A healthcare network at your service
The PKU Consortium includes two hospitals that are members of the Clinical Expertise Units (UEC), Centers, Services, and Reference Units (CSUR), and the European Reference Network (ERN) for phenylketonuria:
Hospital Clínic de Barcelona
Comprehensive follow-up from the newborn heel prick test to dietary counseling in adulthood.
Hospital Sant Joan de Déu
Support for pediatric and young patients, along with their families, to learn how to properly manage and control the disease.
A comprehensive approach
Diagnosis and follow-up from birth
Phenylketonuria (PKU) is a hereditary metabolic disorder that requires specialized care throughout life. In Barcelona, both Hospital Sant Joan de Déu and Hospital Clínic offer dedicated services for the comprehensive management of this condition.
Hospital Clínic has an Adult Congenital Metabolic Disorders Unit, a multidisciplinary team providing specialized care for adult patients with hereditary metabolic diseases, including PKU. This unit ensures a smooth transition from pediatric to adult care.
The Biomedical Diagnostic Center (CDB) at Hospital Clínic is recognized as a European Reference Network (ERN) for congenital metabolic disorders. This European network facilitates access to high-quality care and coordinates research and training on rare diseases such as phenylketonuria.
Additionally, Hospital Clínic is an accredited Center, Service, and Reference Unit (CSUR) for its expertise in hereditary metabolic diseases. This accreditation guarantees the highest quality in medical and scientific care for patients. It also participates in the Neonatal Screening Program, known as the “heel prick test“, which enables the early detection of PKU in newborns.
The Internal Medicine Service at Hospital Clínic works closely with other specialties to ensure a comprehensive approach to the specific needs of patients with PKU and other rare diseases.
Contact: uecma@clinic.cat
Hospital Sant Joan de Déu is a national and European reference in the treatment of hereditary metabolic diseases such as PKU, thanks to its recognition as a Clinical Expertise Unit (UEC), Center, Service, and Reference Unit (CSUR), and a member of the European Reference Networks (ERN).
The hospital’s Congenital Metabolic Diseases Unit plays a key role in managing the early stages of PKU, offering early diagnosis, personalized dietary treatment, and psychological support for children and families from the moment of neonatal screening. This comprehensive care ensures optimal patient development in the early stages of life and establishes a solid foundation for long-term follow-up.
Hospital Sant Joan de Déu also collaborates with institutions and research networks to advance individualized treatments and improve patients’ quality of life.
Contact: Congenital Metabolic Diseases Unit
CLINICAL GUIDELINES
Guidelines of the PKU.cat Consortium
Updated clinical guidelines are essential to ensure optimal management of phenylketonuria. They provide evidence-based recommendations for the diagnosis, treatment, and personalized follow-up of patients.

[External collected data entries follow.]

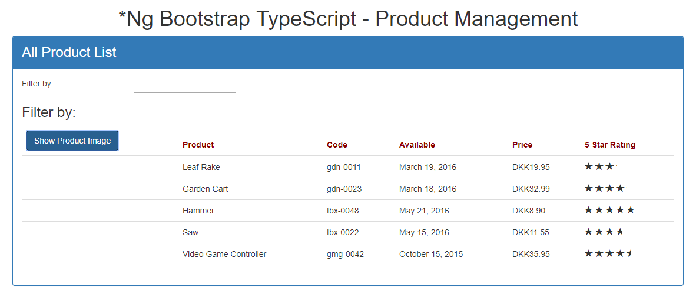Click the All Product List panel heading

[69, 52]
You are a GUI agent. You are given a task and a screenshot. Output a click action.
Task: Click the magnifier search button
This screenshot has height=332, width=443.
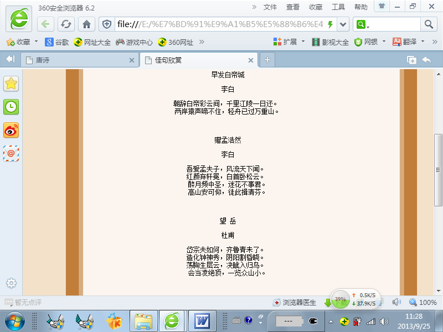pyautogui.click(x=429, y=24)
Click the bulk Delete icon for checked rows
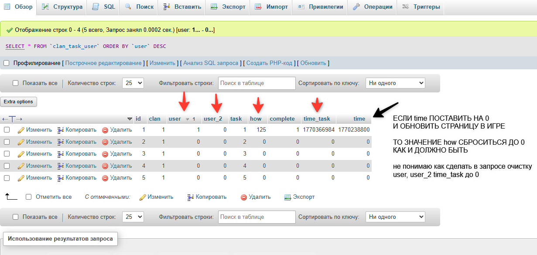The height and width of the screenshot is (255, 537). point(244,197)
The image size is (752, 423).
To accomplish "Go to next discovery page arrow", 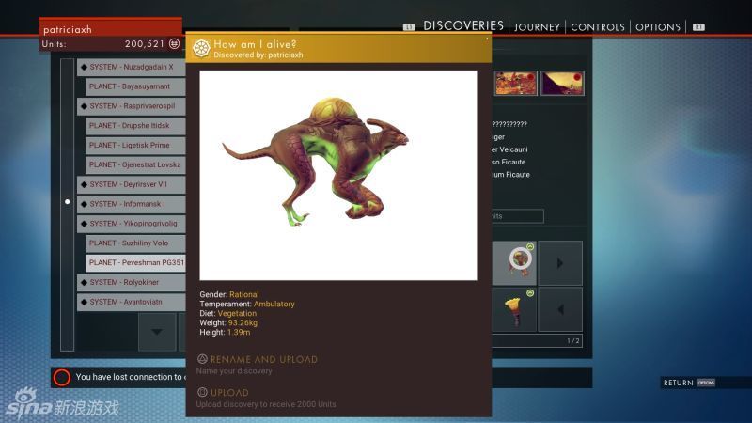I will [560, 263].
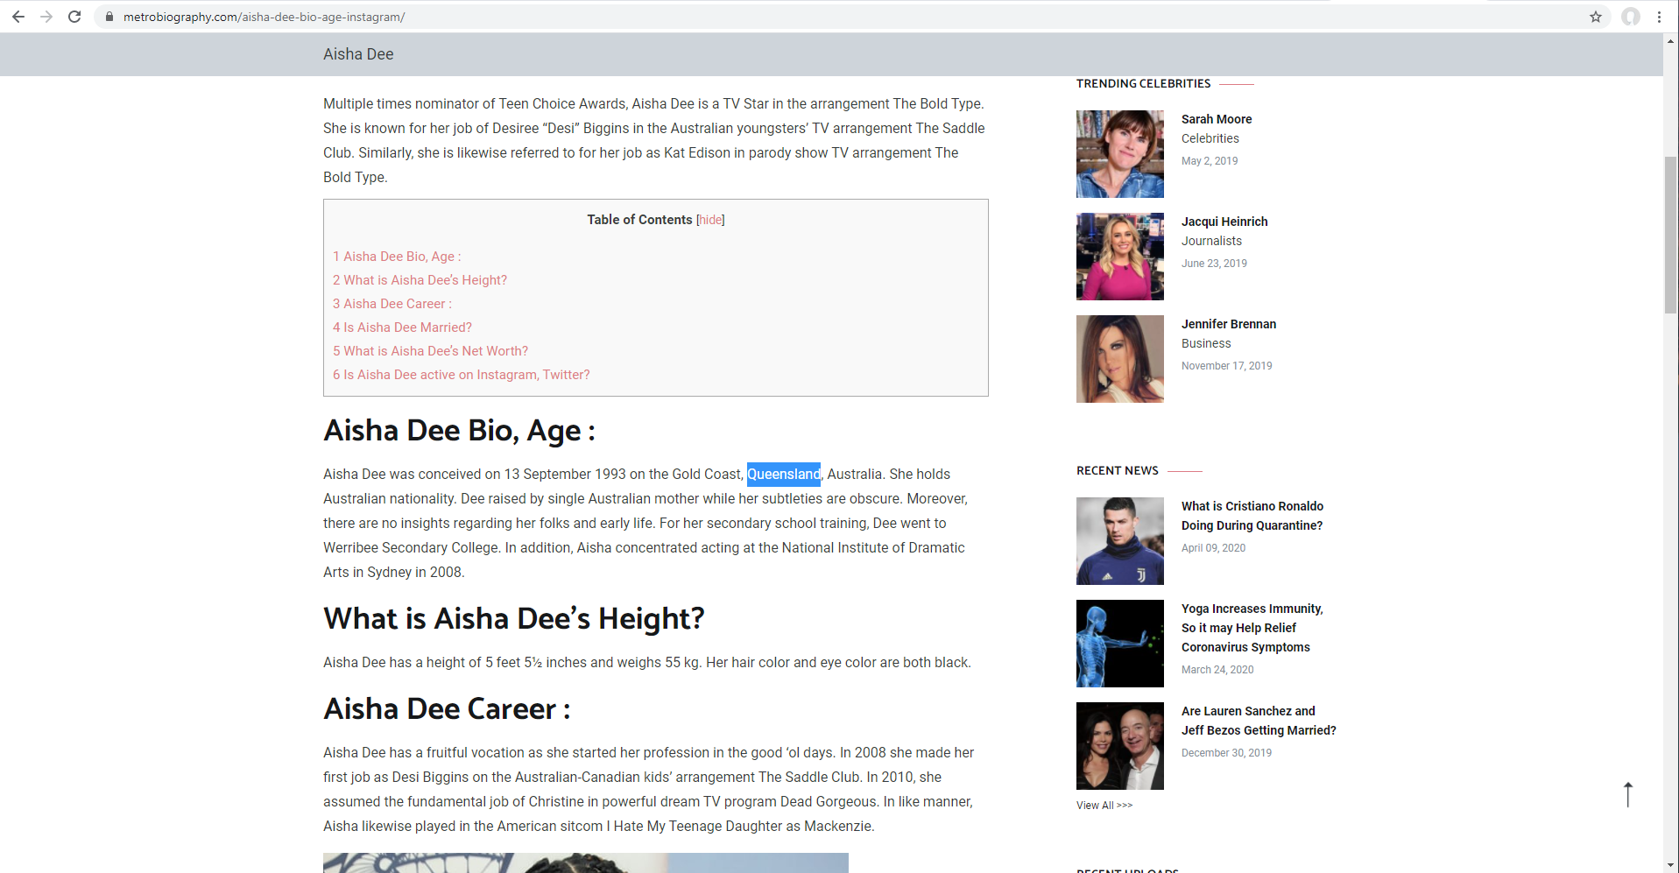Go to Aisha Dee Career contents entry
This screenshot has height=873, width=1679.
(x=392, y=304)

van Wegberg AMJ, MacDonald A, Ahring K, Bélanger-Quintana A, Blau N, Bosch AM, Burlina A, Campistol J, Feillet F, Giżewska M, Huijbregts SC, Kearney S, Leuzzi V, Maillot F, Muntau AC, van Rijn M, Trefz F, Walter JH, van Spronsen FJ.
The complete European guidelines on phenylketonuria: diagnosis and treatment.

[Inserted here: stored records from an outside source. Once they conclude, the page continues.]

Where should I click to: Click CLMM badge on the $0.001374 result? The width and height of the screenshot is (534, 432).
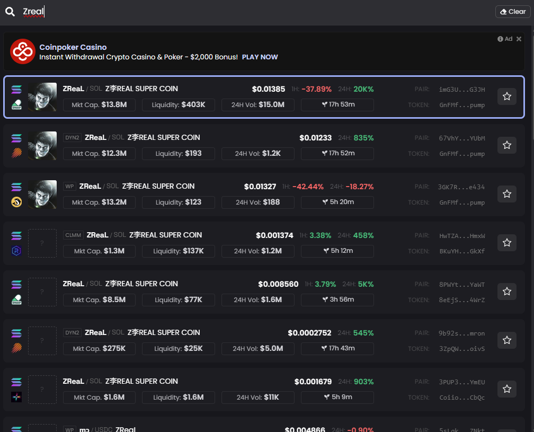tap(73, 235)
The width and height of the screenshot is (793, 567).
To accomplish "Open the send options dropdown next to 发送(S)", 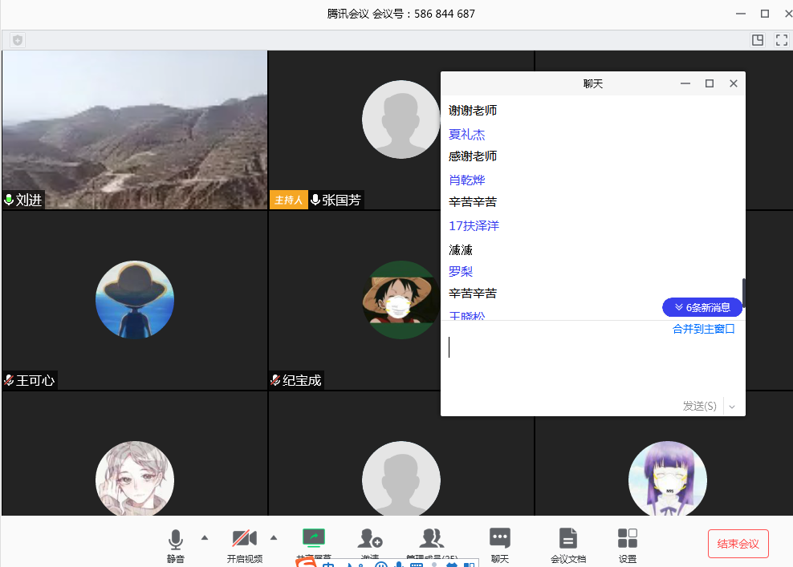I will click(732, 407).
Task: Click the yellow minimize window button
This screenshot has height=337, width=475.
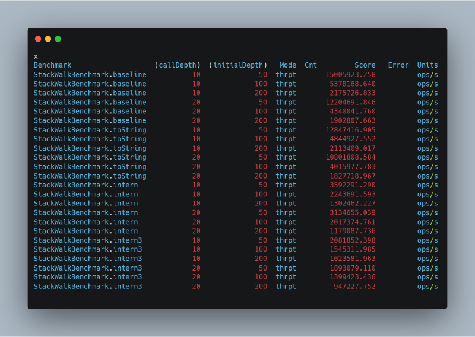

Orphanet J Rare Dis. 2017 Oct 12;12(1):162. doi: 10.1186/s13023-017-0685-2
The European guidelines on phenylketonuria (PKU) aim to optimize and standardize the diagnosis and treatment of this hereditary metabolic disease caused by a deficiency of the enzyme phenylalanine hydroxylase. The guidelines have been developed by professionals from 10 European countries following rigorous methodologies, including a comprehensive review of scientific literature.
Among the key findings, 70 recommendations address aspects from early detection via neonatal screening to the impact of dietary and pharmacological treatment. The guidelines also highlight gaps in knowledge requiring further research, particularly in adult patient care. These guidelines provide a solid foundation to ensure a better quality of life for patients while reducing treatment inequalities across Europe.